High-Level Overview
21Buttons was a Barcelona-based social-commerce app that enabled fashion enthusiasts to share outfits, tag items, and shop directly, turning users into influencers who earned commissions on purchases.[1][3][4] It served fashion lovers, aspiring influencers, and brands by solving the gap between social inspiration on platforms like Instagram and seamless buying, blending community interaction with eCommerce.[1][3] The company raised $31 million total across rounds, including a $10M Series A in 2017 and $17M Series B, achieving around 2 million monthly active users at its peak before shutting down in 2021.[1][2][3][4]
Origin Story
Founded in 2015 by Marc Soler and Jaime Farrés, both former McKinsey consultants, 21Buttons emerged from their insight into connecting social media fashion inspiration with direct purchasing.[1][4] The duo spotted a niche for a platform where users could photograph or bookmark wardrobe items, share them Instagram/Pinterest-style, and enable one-click buys via affiliate links, with revenue shared as commissions.[1][3] Early traction came from top influencers in Spain and Italy adopting it, leading to U.K. expansion and a $10M Series A in 2017 co-led by Kibo Ventures and JME VC, followed by further funding from Idinvest and others.[1][2]
Core Differentiators
- User-to-Influencer Model: Everyday users created profiles to upload outfits, tag brands, and earn commissions on sales from their shares, democratizing influencer marketing unlike traditional platforms.[1][3][4]
- Seamless Social-Commerce Integration: Combined Instagram-like sharing, Pinterest-style discovery, and instant buy buttons with affiliate revenue, prioritizing mobile-first experiences for effortless engagement and purchases.[1][3]

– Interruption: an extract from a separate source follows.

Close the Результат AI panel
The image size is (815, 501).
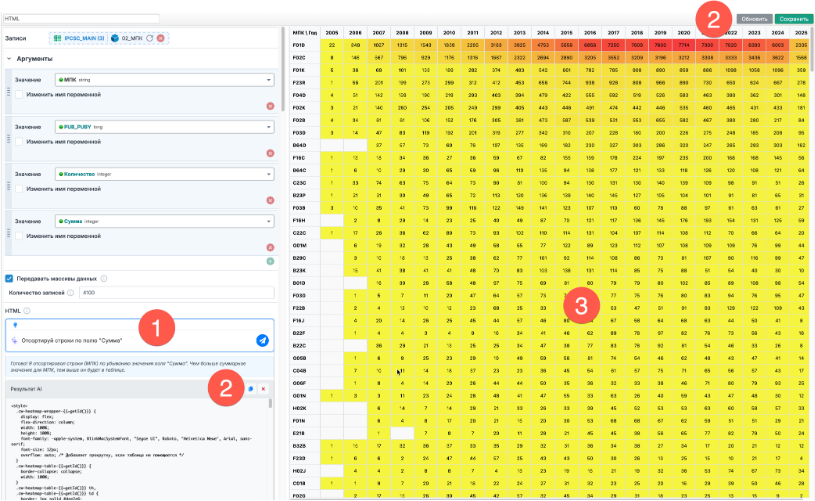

- Community-Driven Discovery: Users followed others, commented on looks, and searched profiles or items, fostering a fashion network where inspiration directly fueled shopping and monetization.[3][4]
- Revenue for Quality UGC: Platform remunerated creators for high-engagement content, attracting top influencers and building a self-sustaining ecosystem of shared wardrobes.[1]
Role in the Broader Tech Landscape
21Buttons rode the explosive growth of influencer marketing and social commerce, launching amid Instagram's buy buttons and Pinterest's visual search, while predating TikTok's shopping boom.[1][3] Its 2015 timing capitalized on mobile commerce's rise—projected to hit 62% of eCommerce by 2027—by creating a dedicated fashion network that bridged social feeds and sales, influencing giants like Amazon's outfit tools.[1][3] In Europe's startup scene, it highlighted Spain's fashion-tech potential, raised from top VCs like Kibo and Idinvest, and pioneered community monetization, paving the way for integrated shopping on major platforms post-2021 shutdown.[2][3]
Quick Take & Future Outlook
Though shuttered in 2021, 21Buttons' legacy endures in social commerce's evolution, with its user-monetization and outfit-sharing mechanics now standard on Instagram Shops and TikTok.[3] Looking ahead, trends like AI-driven personalization and AR try-ons could revive similar models, but scaling challenges in competitive markets likely ended it. Its influence humanized eCommerce, proving communities outperform catalogs—watch for successors amplifying creator economies in a post-app world. This trailblazer's spark still fuels fashion's social shopping shift.[3]